Article sur la mort d'un réfugié albanais au centre 127 bis de Steenokerzeel. Article paru dans le bimensuel "La Gauche".

STEENOKKERZEEL
Un cadavre dans le placard de Verhofstadt

Dans la nuit du 12 au 13 octobre, 9 sans-papiers albanais ont tenté de s’échapper du centre 127bis. Les autorités belges ignorent où sont passés quatre d’entre eux. Quatre autres ont renoncé à la liberté pour appeler les gardiens au secours: le neuvième évadé était gravement blessé.
Un gardien a fait remarquer qu’il ne fallait pas faire bouger Ferri Xhedvet, car on risquait d’aggraver une blessure ou de rendre une fracture irréparable. Mais les gendarmes ont eu une autre idée: passer les menottes au blessé et le tirer par les pieds vers un cachot. C’est au cachot que mourra Ferri Xhevet. Des fonctionnaires de l’État belge ont activement accéléré la mort d’un homme. Le Ministre de l’Intérieur les couvre.

Les versions officielles successives ne tiennent pas la route. Le 13 octobre à 14h, Pascal Smet (SP, responsable des expulsions pour le cabinet Duquesne) annonçait à la VRT que Ferri était mort dans l’ambulance. Plus tard, il s’avérera que l’homme a agonisé dans sa cellule et n’a jamais été placé dans une ambulance. Dans le même style, Duquesne s’est mis à commenter les résultat de l’autopsie, selon laquelle il n’y avait aucune lésion décelable, avant que tous les tests n’aient été analysés. Le témoignage des co-détenus et des gardiens attestent cependant que tout le monde était au courant de ce que Ferri appelait à l’aide. Les députés venus inspecter les lieux le 13 octobre ont même vu du sang dans la cellule.

Les autorités ont fait tout leur possible, dit le ministre. C’est vrai, mais dans quel sens? Pour masquer la vérité. En pleine nuit, Pascal Smet, Stéphane Schewebach (PS, directeur tout puissant de l’Office des Étrangers) et des hauts gradés de la gendarmerie se réunissaient au 127bis pour définir leur stratégie après avoir visionné les cassettes vidéos de l’évasion. La direction du 127bis a pris toutes les dispositions pour que la presse ne soit au courant de rien: aucun détenu n’aura accès au téléphone avant plusieurs jours. C’est par une fuite interne que l’opinion publique sera informée, et c’est ce qui obligera Duquesne et Smet à improviser des déclarations publiques mal ficelées, pour une affaire qui en principe n’aurait pas dû devenir publique donc politique. Les dispositifs de rétention de l’information sont bien rôdes. La porte-parole de la gendarmerie, Els Cleenput, s’est même fendue d’un communiqué maison enjoignant les journalistes à répéter les “informations” du parquet plutôt que de citer d’autres sources. Il fallait à tout prix délégitimer la parole des députés, porte-voix des détenus témoins des faits!

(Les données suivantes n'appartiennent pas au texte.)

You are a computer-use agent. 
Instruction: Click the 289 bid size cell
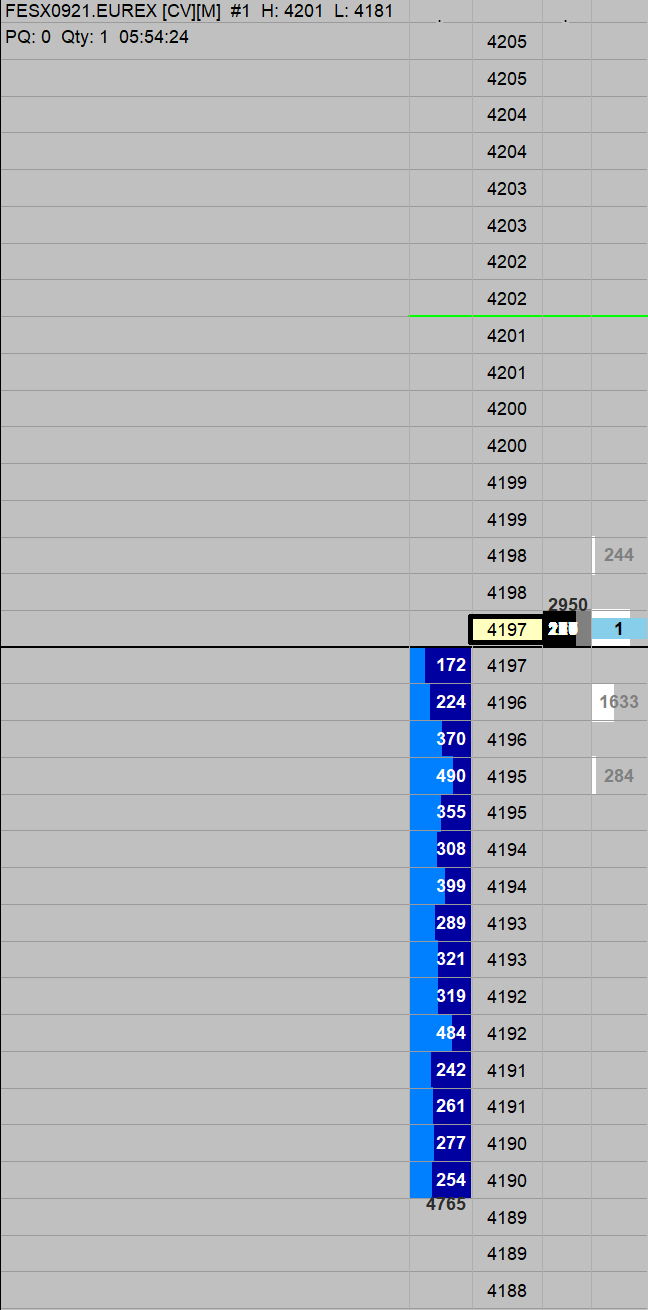pyautogui.click(x=441, y=923)
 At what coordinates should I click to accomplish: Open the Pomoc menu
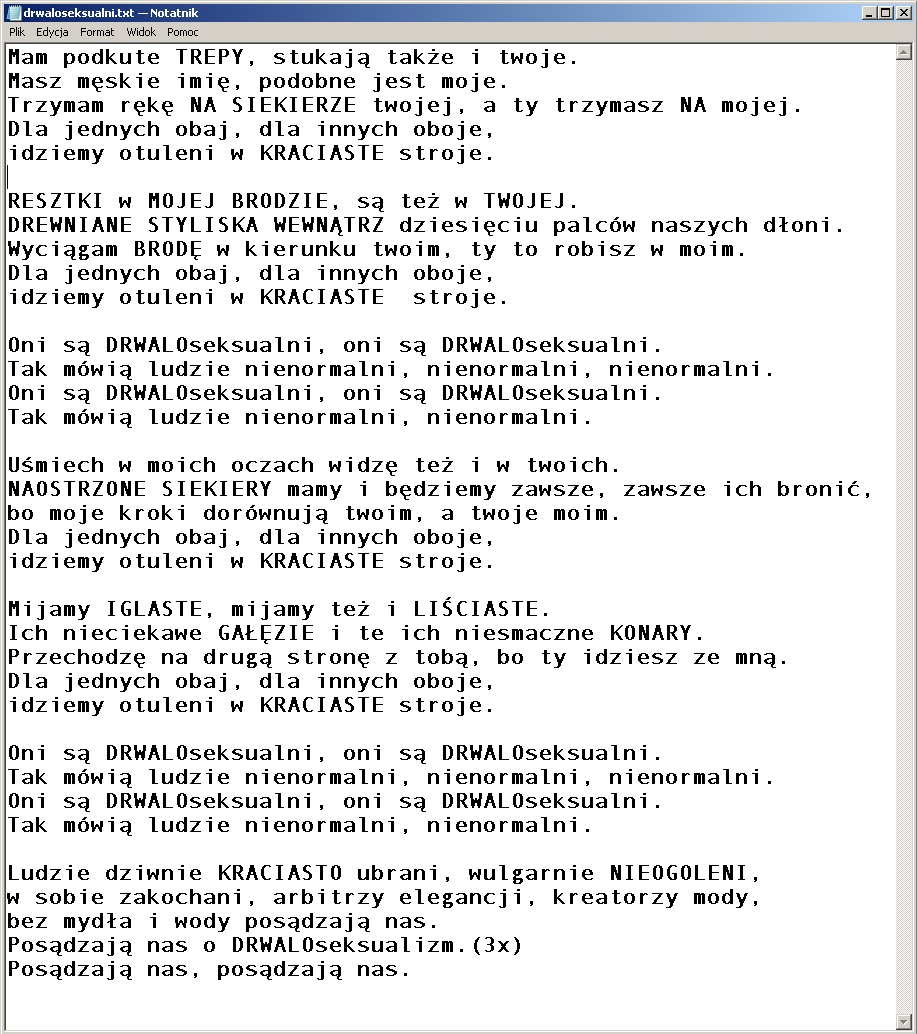pyautogui.click(x=183, y=32)
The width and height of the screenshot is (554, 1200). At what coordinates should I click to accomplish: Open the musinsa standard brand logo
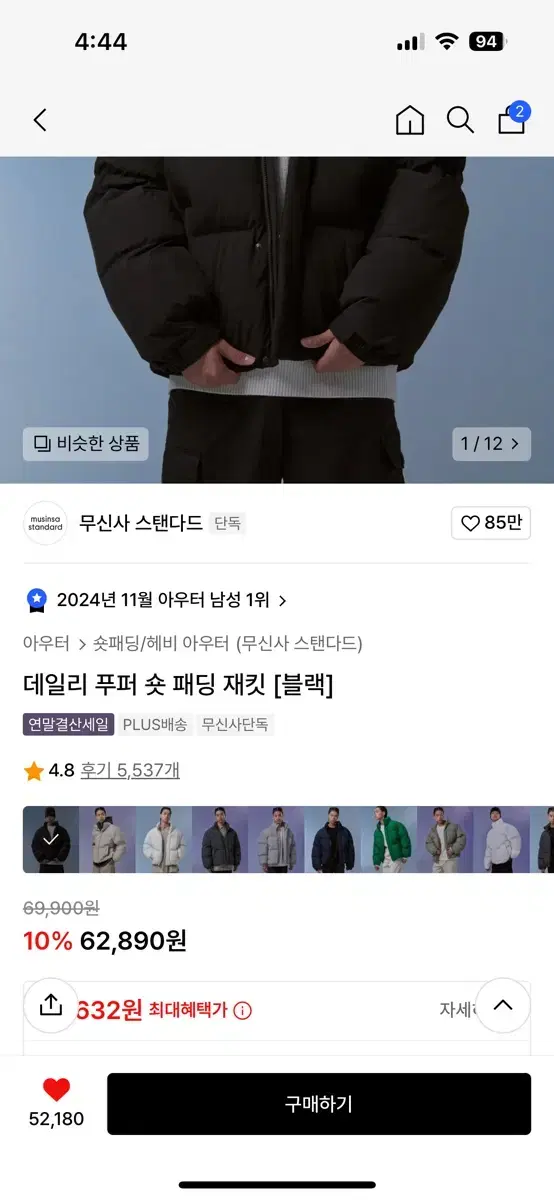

Un sérieuse enquête serait pourtant nécessaire. En effet, chaque jour le gouvernement belge procède à 20 expulsions par avion, à l’aéroport de Zaventem. Pour atteindre un tel chiffre, il faut une équipe formée à rude école. La gendarmerie de Zaventem est sa propre école. Elle développe des techniques que les skinheads ne désavoueraient pas. Ligoter un homme blessé et le tirer par les pieds pour l’amener dans un cachot: il faut du sang froid pour le faire!
La commission de l’intérieur du sénat a été avertie en 1998 par le Bureau Central de Renseignement (BCR) de la présence importante de militants d’extrême-droite dans l’équipe de Zaventem (en charge également du centre fermé). Cette information publique n’a pas été démentie ni suivie d’effet, même après le meurtre de Semira Adamu et le marquage d’un numéro à l’avant-bras des 74 Tsiganes déportés vers la Slovaquie, toujours par les gendarmes de Zaventem.
Cette équipe et ceux qui l’organisent, jusqu’aux ministres de l’intérieur successifs sont jusqu’à ce jour impunis parce que leurs méthodes sont la conséquence de la politique du gouvernement en matière d’asile et d’immigration: ils expulsent. Ca ne se passe jamais doucement ces choses-là.

Le silence de Verhofstadt sur cette affaire, dans son discours de rentrée, contraste avec les larmes de crocodiles versées par l’équipe Dehaene-Tobback après l’assassinat de Semira Adamu. Cette fois, le temps n’est plus celui des émotions: il faut une politique ferme et sans bavure. Donc: tout nier et perfectionner encore la politique d’expulsion. Les mesures annoncées par le Premier Ministre donnent froid dans le dos. Nous y reviendrons dans un prochain numéro.